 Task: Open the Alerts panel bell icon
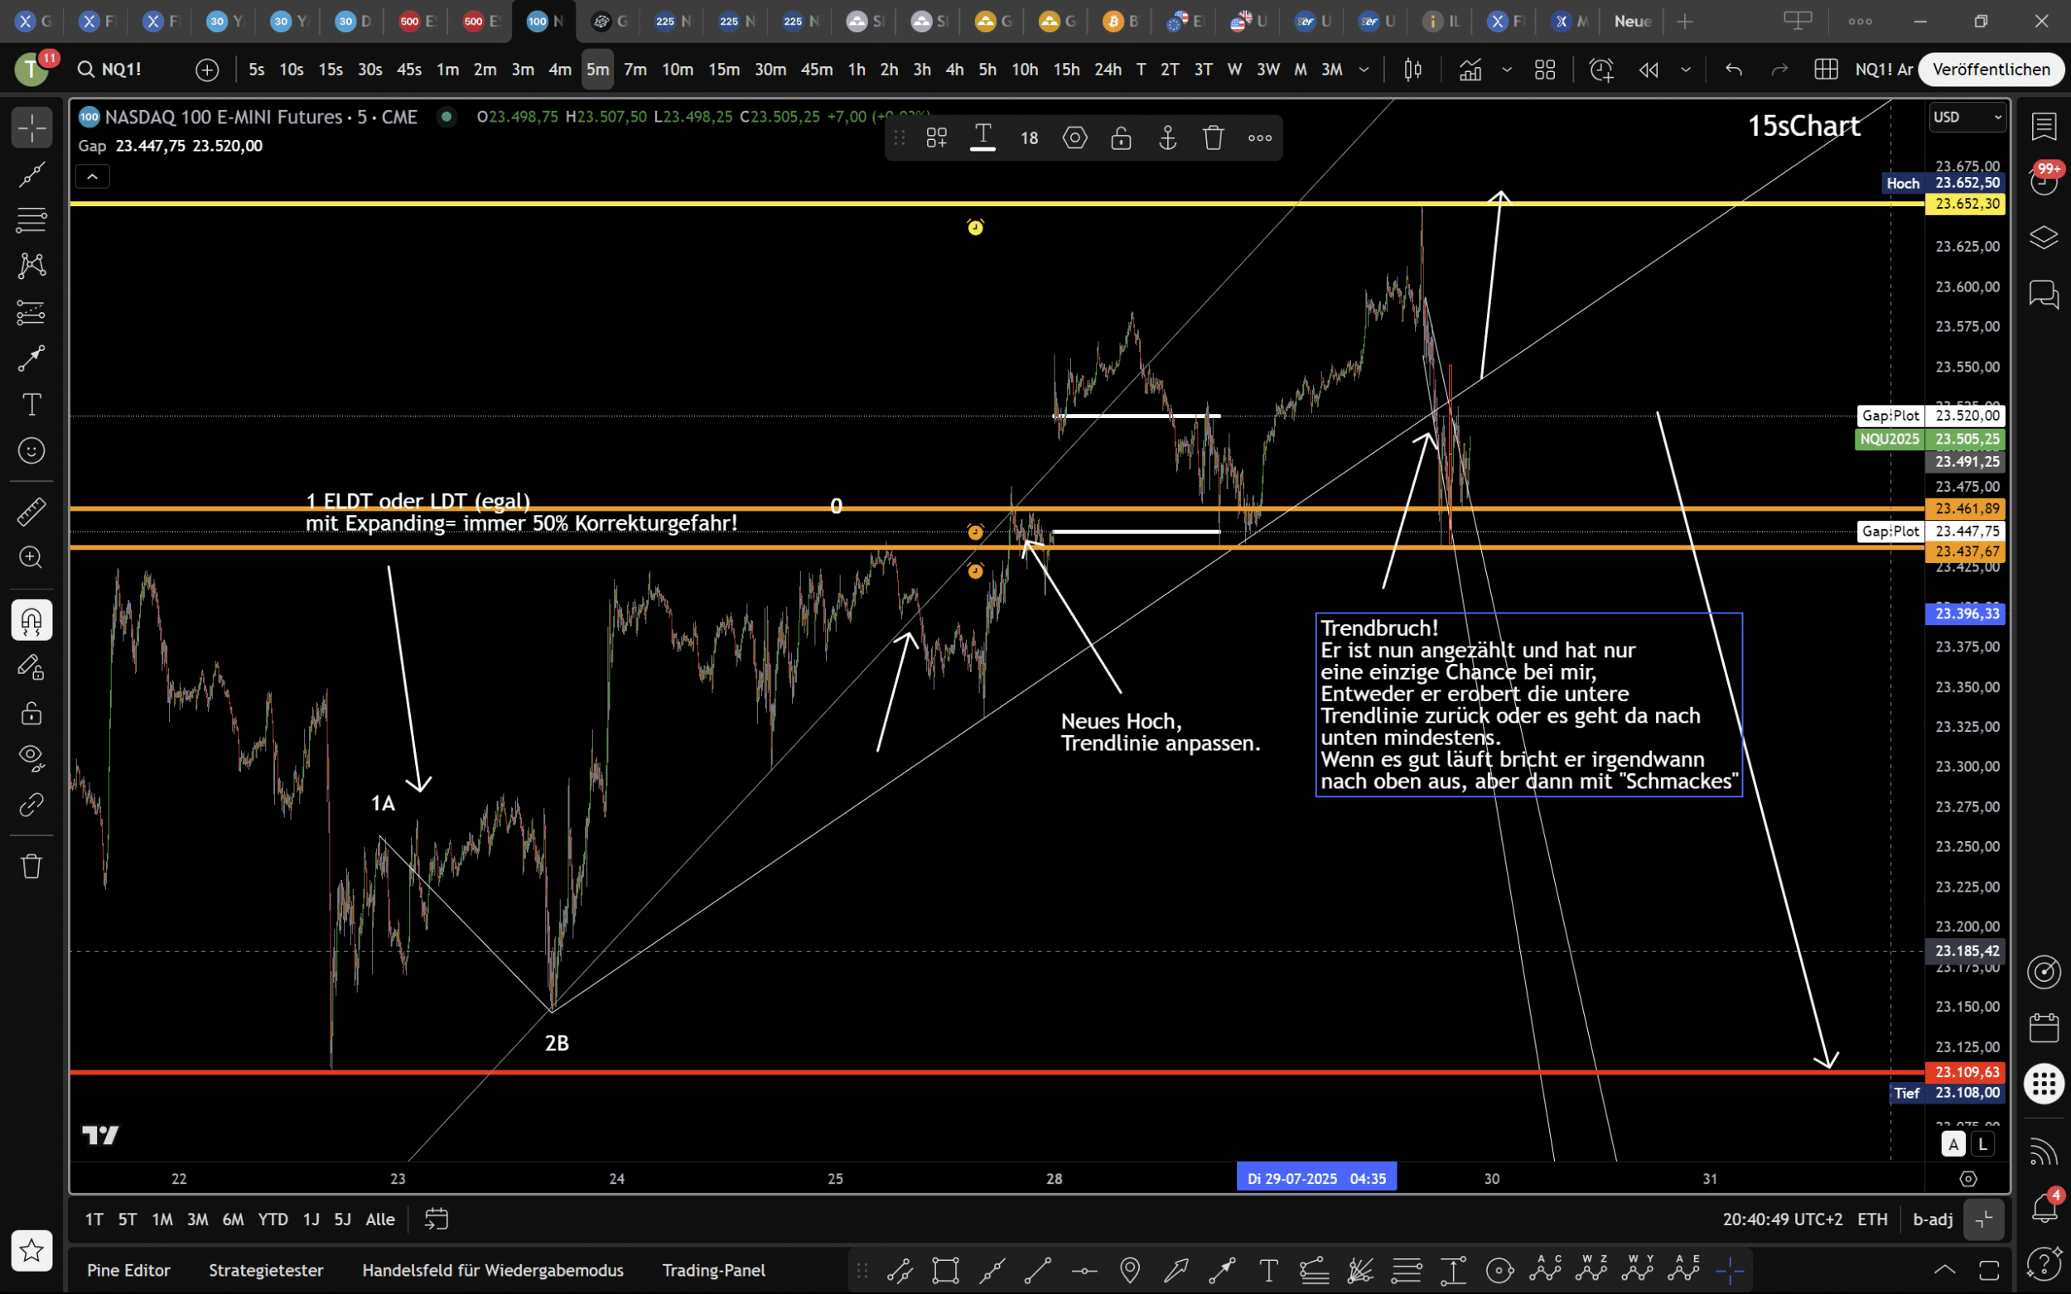2044,1208
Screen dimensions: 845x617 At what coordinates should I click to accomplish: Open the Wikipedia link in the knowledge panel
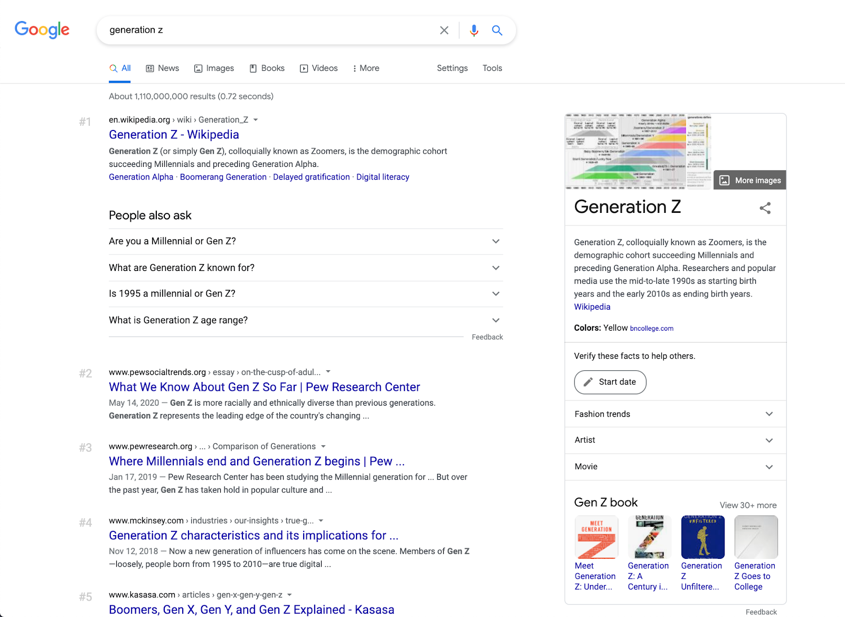pos(592,306)
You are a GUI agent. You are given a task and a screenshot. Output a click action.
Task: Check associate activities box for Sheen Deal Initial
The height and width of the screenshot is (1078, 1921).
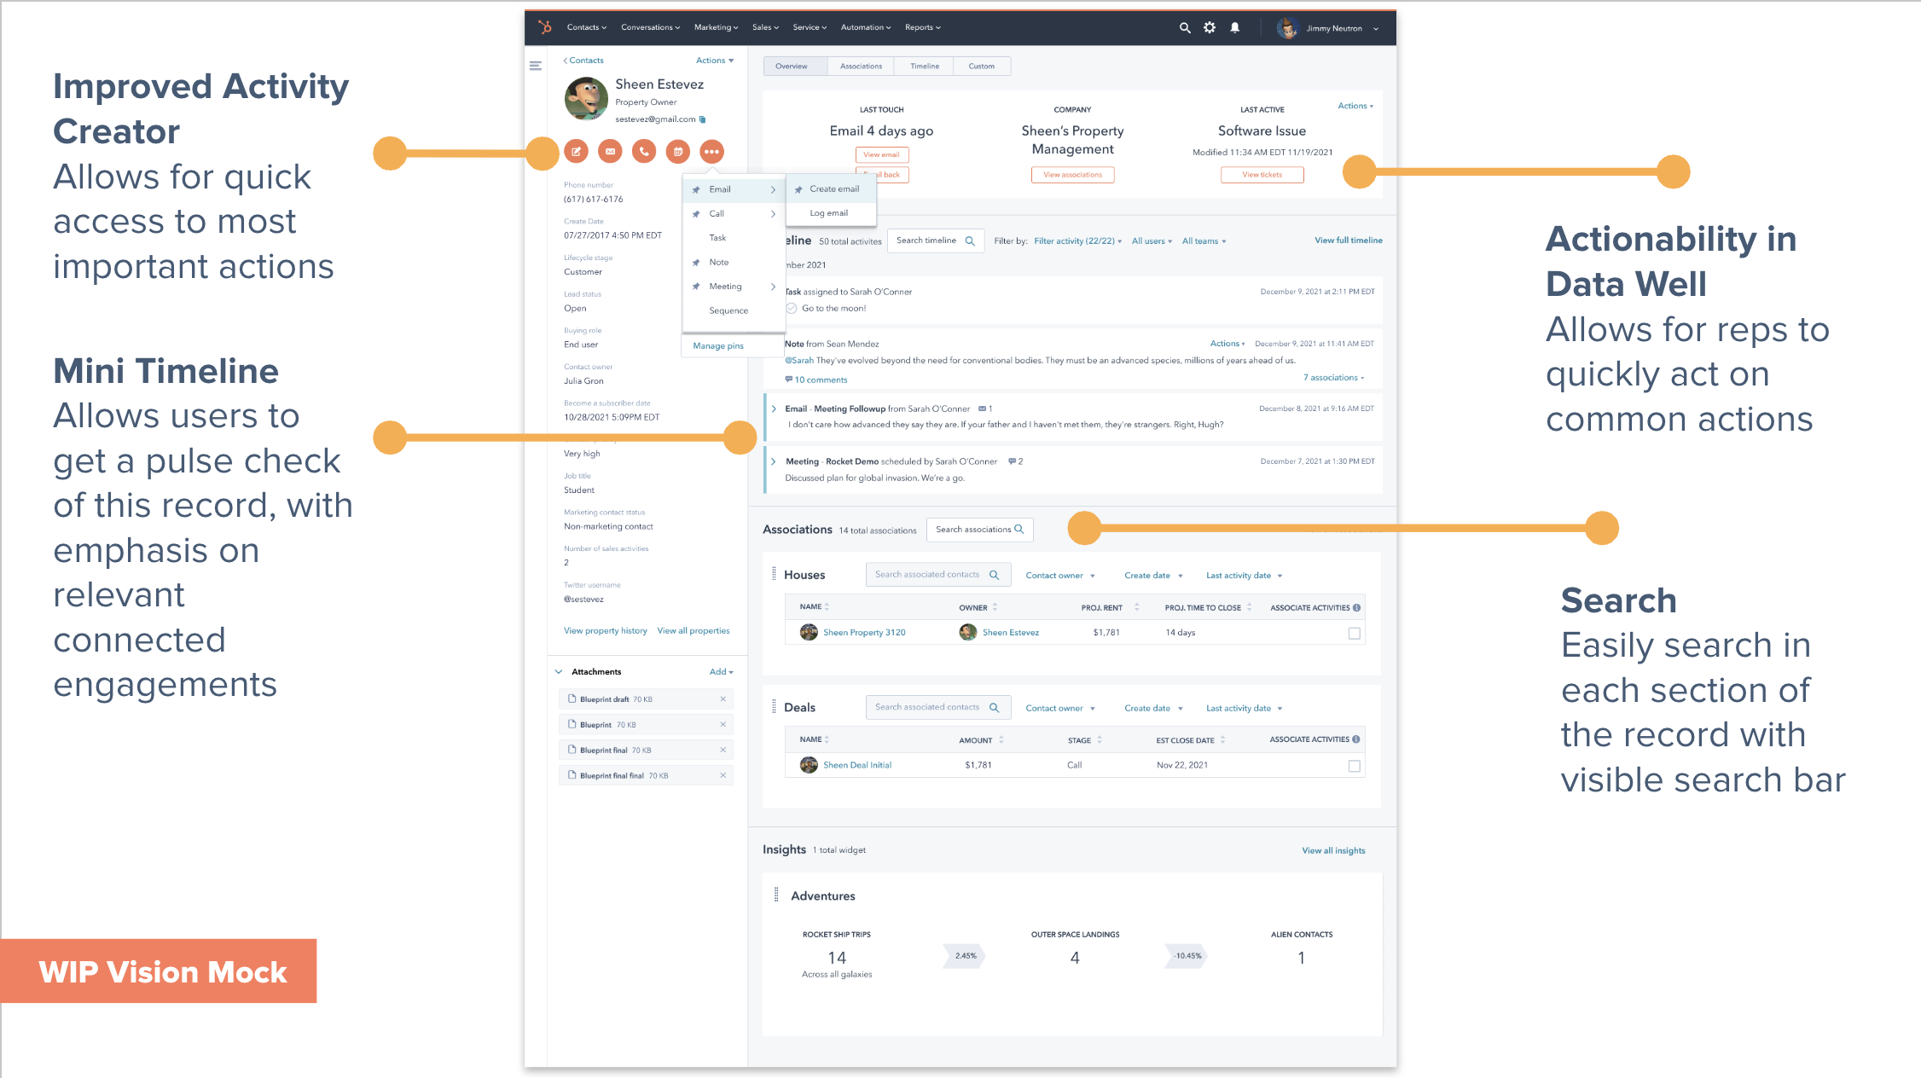pos(1354,766)
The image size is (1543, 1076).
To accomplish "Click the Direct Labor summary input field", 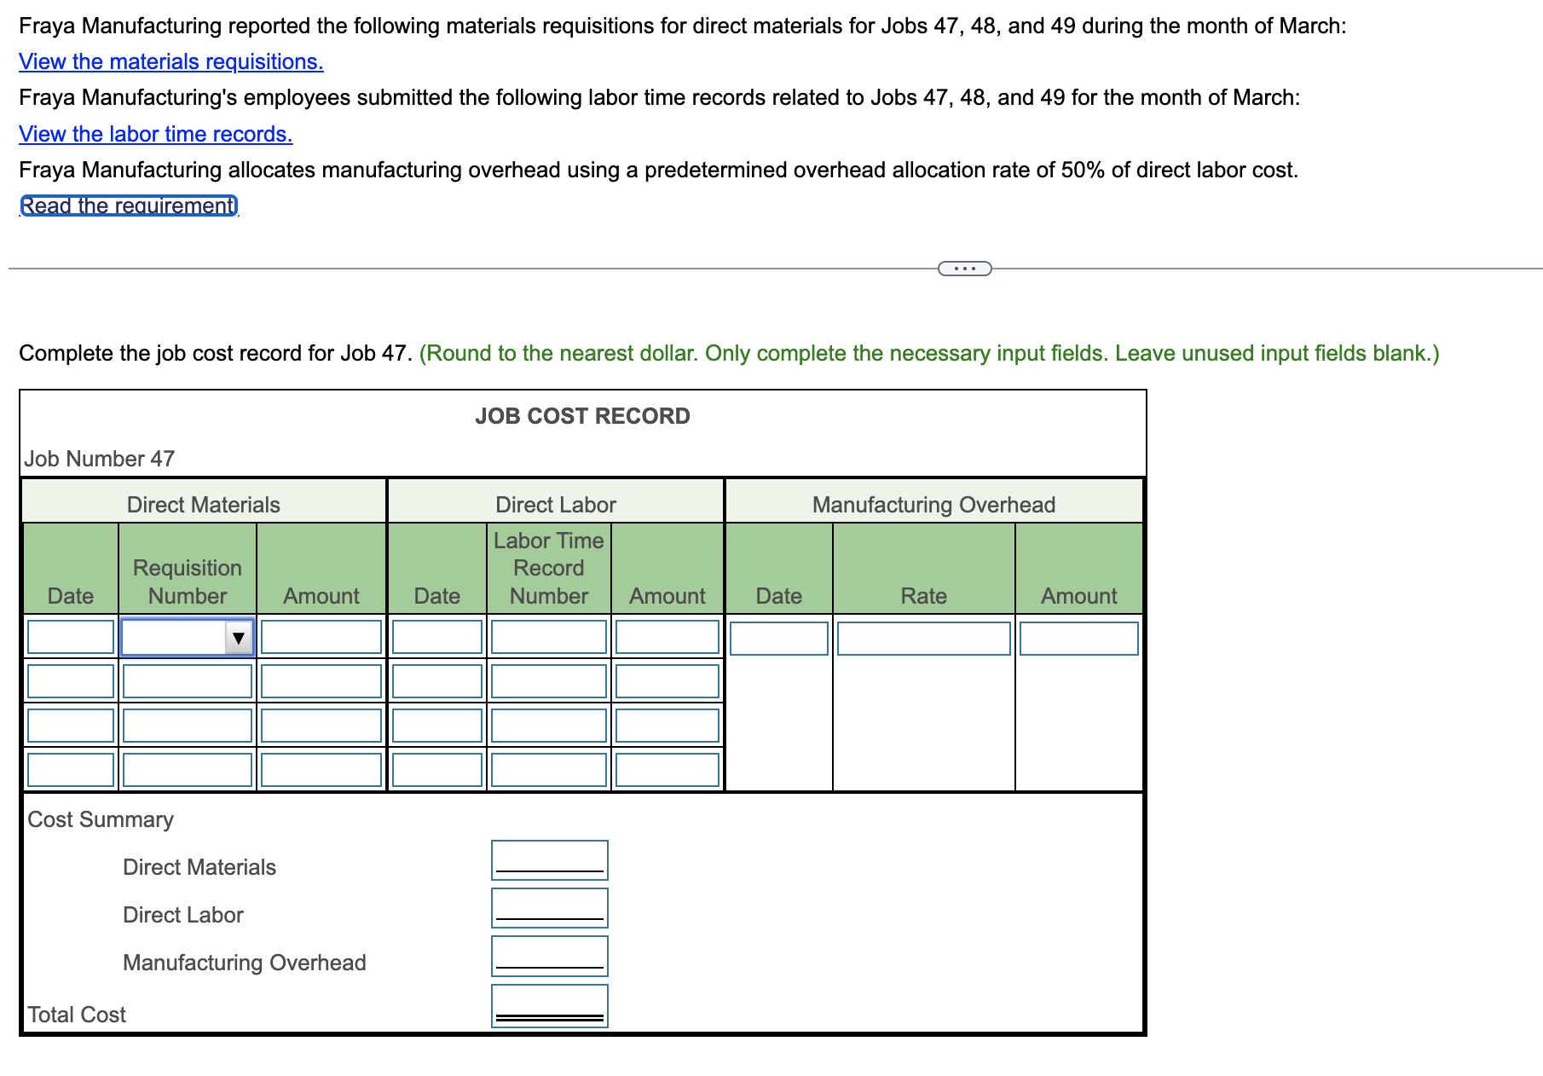I will point(549,908).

Exercise brief:
Starting from the first line of the listing above, write out every line exactly through the one containing "You are a GUI", and drop the pictures.

Solution below:
 Task: Open the Alerts panel bell icon
2044,1208
Screen dimensions: 845x617 At what coordinates should I click to accomplish: Open the Wikipedia link in the knowledge panel
pos(592,306)
You are a GUI agent. You are given a task and a screenshot. Output a click action.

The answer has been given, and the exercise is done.